### Your objective
From the rows below, copy each line that contains the string "header", matching case.

### Extracted data
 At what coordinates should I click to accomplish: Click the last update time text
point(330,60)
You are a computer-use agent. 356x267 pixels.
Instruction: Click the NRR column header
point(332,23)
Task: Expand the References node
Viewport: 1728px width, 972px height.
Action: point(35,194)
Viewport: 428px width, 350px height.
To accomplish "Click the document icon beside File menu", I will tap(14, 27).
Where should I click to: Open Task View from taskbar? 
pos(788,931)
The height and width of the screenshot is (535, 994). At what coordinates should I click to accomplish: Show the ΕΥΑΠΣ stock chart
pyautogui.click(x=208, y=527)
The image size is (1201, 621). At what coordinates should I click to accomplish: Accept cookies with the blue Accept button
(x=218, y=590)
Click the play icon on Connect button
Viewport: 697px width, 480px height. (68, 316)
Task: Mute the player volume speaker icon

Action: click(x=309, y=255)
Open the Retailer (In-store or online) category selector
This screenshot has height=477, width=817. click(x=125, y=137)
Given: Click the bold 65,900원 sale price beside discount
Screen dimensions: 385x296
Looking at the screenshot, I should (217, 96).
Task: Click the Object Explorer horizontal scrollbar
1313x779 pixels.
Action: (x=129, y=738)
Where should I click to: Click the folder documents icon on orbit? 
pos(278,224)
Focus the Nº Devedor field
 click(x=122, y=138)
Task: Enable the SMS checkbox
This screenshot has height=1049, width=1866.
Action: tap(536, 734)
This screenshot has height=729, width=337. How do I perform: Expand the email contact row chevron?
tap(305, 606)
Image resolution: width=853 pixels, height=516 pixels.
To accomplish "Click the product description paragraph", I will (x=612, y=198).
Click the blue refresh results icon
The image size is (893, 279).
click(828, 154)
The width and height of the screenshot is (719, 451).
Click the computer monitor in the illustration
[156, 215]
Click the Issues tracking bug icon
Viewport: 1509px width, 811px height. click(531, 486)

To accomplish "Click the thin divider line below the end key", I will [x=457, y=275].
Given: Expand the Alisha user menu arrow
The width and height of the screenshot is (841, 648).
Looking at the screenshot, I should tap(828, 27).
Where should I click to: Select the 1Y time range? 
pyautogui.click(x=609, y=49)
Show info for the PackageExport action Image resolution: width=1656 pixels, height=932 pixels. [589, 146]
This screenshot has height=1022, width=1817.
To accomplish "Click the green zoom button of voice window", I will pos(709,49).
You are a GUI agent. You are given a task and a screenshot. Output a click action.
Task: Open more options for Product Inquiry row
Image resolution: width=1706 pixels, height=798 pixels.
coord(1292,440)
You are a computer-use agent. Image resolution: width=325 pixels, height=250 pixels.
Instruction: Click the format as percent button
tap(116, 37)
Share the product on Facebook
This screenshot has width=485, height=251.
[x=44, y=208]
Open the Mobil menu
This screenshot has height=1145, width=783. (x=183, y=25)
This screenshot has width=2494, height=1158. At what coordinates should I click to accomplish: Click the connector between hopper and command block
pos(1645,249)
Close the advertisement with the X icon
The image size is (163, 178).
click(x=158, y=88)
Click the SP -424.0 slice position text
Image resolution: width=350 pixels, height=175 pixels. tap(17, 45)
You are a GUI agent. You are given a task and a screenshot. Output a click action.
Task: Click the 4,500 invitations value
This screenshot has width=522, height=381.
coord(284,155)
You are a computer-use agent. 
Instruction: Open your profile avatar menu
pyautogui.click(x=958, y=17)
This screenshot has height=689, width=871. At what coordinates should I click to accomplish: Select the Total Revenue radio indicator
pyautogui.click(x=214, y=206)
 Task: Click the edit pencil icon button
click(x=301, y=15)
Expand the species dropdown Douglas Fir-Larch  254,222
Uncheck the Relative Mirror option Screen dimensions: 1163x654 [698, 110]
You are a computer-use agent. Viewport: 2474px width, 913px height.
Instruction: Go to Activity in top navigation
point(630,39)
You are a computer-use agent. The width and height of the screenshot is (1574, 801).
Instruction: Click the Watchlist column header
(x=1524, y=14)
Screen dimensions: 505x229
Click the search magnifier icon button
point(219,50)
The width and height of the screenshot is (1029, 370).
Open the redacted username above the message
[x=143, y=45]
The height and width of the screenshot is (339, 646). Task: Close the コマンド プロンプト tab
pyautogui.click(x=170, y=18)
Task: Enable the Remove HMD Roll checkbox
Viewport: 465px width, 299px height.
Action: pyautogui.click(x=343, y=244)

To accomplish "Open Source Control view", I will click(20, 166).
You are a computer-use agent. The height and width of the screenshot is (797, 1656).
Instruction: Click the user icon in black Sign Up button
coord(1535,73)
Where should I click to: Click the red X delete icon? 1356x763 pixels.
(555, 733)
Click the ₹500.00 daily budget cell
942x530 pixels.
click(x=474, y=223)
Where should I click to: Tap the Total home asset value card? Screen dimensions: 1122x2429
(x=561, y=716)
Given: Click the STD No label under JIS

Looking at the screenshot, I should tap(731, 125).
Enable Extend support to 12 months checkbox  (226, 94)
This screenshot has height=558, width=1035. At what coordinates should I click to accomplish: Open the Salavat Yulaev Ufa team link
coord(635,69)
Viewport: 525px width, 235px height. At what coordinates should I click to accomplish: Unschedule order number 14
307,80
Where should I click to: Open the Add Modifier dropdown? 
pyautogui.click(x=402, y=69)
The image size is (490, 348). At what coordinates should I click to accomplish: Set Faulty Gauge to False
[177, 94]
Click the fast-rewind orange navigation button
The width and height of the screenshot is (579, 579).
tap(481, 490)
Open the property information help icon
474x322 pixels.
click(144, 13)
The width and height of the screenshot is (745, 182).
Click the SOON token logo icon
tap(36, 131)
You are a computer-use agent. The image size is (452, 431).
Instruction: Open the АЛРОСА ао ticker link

### Written response
Instruction: Click the NRR column header
Instruction: Click the Watchlist column header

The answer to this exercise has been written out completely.